--- TASK GOAL ---
Word for word, copy the records that follow.

───── RECORDS FOR THE EXERCISE ─────

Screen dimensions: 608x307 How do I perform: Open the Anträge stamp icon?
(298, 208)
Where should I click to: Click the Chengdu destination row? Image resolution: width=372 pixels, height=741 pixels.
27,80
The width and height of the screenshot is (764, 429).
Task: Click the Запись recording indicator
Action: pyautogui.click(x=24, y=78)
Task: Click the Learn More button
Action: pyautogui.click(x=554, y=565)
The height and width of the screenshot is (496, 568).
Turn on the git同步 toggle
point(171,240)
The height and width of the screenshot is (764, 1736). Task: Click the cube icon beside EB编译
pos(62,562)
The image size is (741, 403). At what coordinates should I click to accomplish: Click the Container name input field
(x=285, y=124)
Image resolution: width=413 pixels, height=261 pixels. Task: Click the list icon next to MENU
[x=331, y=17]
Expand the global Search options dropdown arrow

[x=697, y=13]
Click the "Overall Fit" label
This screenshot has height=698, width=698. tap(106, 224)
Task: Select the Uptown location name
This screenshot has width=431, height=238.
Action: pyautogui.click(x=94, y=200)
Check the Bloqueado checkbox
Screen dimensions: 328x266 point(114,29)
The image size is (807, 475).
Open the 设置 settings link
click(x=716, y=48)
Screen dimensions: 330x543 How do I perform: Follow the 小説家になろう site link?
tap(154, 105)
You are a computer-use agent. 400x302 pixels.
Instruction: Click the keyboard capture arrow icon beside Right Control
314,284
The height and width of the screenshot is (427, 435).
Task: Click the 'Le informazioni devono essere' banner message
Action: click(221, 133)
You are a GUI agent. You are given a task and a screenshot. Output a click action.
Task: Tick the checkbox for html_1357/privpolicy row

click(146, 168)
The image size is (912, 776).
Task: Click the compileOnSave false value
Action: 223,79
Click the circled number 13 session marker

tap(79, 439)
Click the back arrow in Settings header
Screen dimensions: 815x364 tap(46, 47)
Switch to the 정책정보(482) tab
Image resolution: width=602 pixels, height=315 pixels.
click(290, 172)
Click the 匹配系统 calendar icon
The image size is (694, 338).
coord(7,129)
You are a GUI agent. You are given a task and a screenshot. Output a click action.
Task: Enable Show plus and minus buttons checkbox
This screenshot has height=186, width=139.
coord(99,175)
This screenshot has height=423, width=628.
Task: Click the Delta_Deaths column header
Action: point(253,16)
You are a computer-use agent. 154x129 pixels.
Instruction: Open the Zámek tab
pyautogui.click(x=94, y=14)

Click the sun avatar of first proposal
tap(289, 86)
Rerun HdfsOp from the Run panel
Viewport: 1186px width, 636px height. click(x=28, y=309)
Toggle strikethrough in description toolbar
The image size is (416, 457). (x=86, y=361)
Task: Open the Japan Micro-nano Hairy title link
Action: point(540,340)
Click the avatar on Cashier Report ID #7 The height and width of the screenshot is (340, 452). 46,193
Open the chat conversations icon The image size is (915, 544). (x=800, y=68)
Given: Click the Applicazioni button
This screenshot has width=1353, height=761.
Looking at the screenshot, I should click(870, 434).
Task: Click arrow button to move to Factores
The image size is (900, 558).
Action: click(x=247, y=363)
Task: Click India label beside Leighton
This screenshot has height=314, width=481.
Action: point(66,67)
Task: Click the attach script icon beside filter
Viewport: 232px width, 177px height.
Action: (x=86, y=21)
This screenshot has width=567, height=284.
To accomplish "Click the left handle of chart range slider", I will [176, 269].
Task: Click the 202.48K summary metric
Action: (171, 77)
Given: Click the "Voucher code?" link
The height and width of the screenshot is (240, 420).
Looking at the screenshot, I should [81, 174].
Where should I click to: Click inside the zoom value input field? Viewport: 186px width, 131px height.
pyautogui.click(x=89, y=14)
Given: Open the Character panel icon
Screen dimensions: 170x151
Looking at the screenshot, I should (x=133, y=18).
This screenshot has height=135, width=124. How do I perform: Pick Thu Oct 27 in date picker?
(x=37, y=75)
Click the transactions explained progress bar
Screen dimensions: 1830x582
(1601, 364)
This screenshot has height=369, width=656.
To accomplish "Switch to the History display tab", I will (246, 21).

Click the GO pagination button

─────

--- SOLUTION ---
Screen dimensions: 608x307 How do I perform: Open the Anträge stamp icon?
(298, 208)
Where should I click to: Click the Chengdu destination row? Image resolution: width=372 pixels, height=741 pixels.
27,80
The width and height of the screenshot is (764, 429).
Task: Click the Запись recording indicator
Action: pyautogui.click(x=24, y=78)
Task: Click the Learn More button
Action: pyautogui.click(x=554, y=565)
The height and width of the screenshot is (496, 568).
Turn on the git同步 toggle
point(171,240)
The height and width of the screenshot is (764, 1736). Task: Click the cube icon beside EB编译
pos(62,562)
The image size is (741, 403). At what coordinates should I click to accomplish: Click the Container name input field
(x=285, y=124)
Image resolution: width=413 pixels, height=261 pixels. Task: Click the list icon next to MENU
[x=331, y=17]
Expand the global Search options dropdown arrow

[x=697, y=13]
Click the "Overall Fit" label
This screenshot has height=698, width=698. tap(106, 224)
Task: Select the Uptown location name
This screenshot has width=431, height=238.
Action: pyautogui.click(x=94, y=200)
Check the Bloqueado checkbox
Screen dimensions: 328x266 point(114,29)
The image size is (807, 475).
Open the 设置 settings link
click(x=716, y=48)
Screen dimensions: 330x543 How do I perform: Follow the 小説家になろう site link?
tap(154, 105)
You are a computer-use agent. 400x302 pixels.
Instruction: Click the keyboard capture arrow icon beside Right Control
314,284
The height and width of the screenshot is (427, 435).
Task: Click the 'Le informazioni devono essere' banner message
Action: click(221, 133)
You are a GUI agent. You are given a task and a screenshot. Output a click action.
Task: Tick the checkbox for html_1357/privpolicy row

click(146, 168)
The image size is (912, 776).
Task: Click the compileOnSave false value
Action: 223,79
Click the circled number 13 session marker

tap(79, 439)
Click the back arrow in Settings header
Screen dimensions: 815x364 tap(46, 47)
Switch to the 정책정보(482) tab
Image resolution: width=602 pixels, height=315 pixels.
click(290, 172)
Click the 匹配系统 calendar icon
The image size is (694, 338).
coord(7,129)
You are a GUI agent. You are given a task and a screenshot. Output a click action.
Task: Enable Show plus and minus buttons checkbox
This screenshot has height=186, width=139.
coord(99,175)
This screenshot has height=423, width=628.
Task: Click the Delta_Deaths column header
Action: point(253,16)
You are a computer-use agent. 154x129 pixels.
Instruction: Open the Zámek tab
pyautogui.click(x=94, y=14)

Click the sun avatar of first proposal
tap(289, 86)
Rerun HdfsOp from the Run panel
Viewport: 1186px width, 636px height. click(x=28, y=309)
Toggle strikethrough in description toolbar
The image size is (416, 457). (x=86, y=361)
Task: Open the Japan Micro-nano Hairy title link
Action: point(540,340)
Click the avatar on Cashier Report ID #7 The height and width of the screenshot is (340, 452). 46,193
Open the chat conversations icon The image size is (915, 544). (x=800, y=68)
Given: Click the Applicazioni button
This screenshot has width=1353, height=761.
Looking at the screenshot, I should click(870, 434).
Task: Click arrow button to move to Factores
The image size is (900, 558).
Action: click(x=247, y=363)
Task: Click India label beside Leighton
This screenshot has height=314, width=481.
Action: point(66,67)
Task: Click the attach script icon beside filter
Viewport: 232px width, 177px height.
Action: (x=86, y=21)
This screenshot has width=567, height=284.
To accomplish "Click the left handle of chart range slider", I will [176, 269].
Task: Click the 202.48K summary metric
Action: (171, 77)
Given: Click the "Voucher code?" link
The height and width of the screenshot is (240, 420).
Looking at the screenshot, I should [81, 174].
Where should I click to: Click inside the zoom value input field? Viewport: 186px width, 131px height.
pyautogui.click(x=89, y=14)
Given: Open the Character panel icon
Screen dimensions: 170x151
Looking at the screenshot, I should (x=133, y=18).
This screenshot has height=135, width=124. How do I perform: Pick Thu Oct 27 in date picker?
(x=37, y=75)
Click the transactions explained progress bar
Screen dimensions: 1830x582
(1601, 364)
This screenshot has height=369, width=656.
To accomplish "Switch to the History display tab", I will (246, 21).

Click the GO pagination button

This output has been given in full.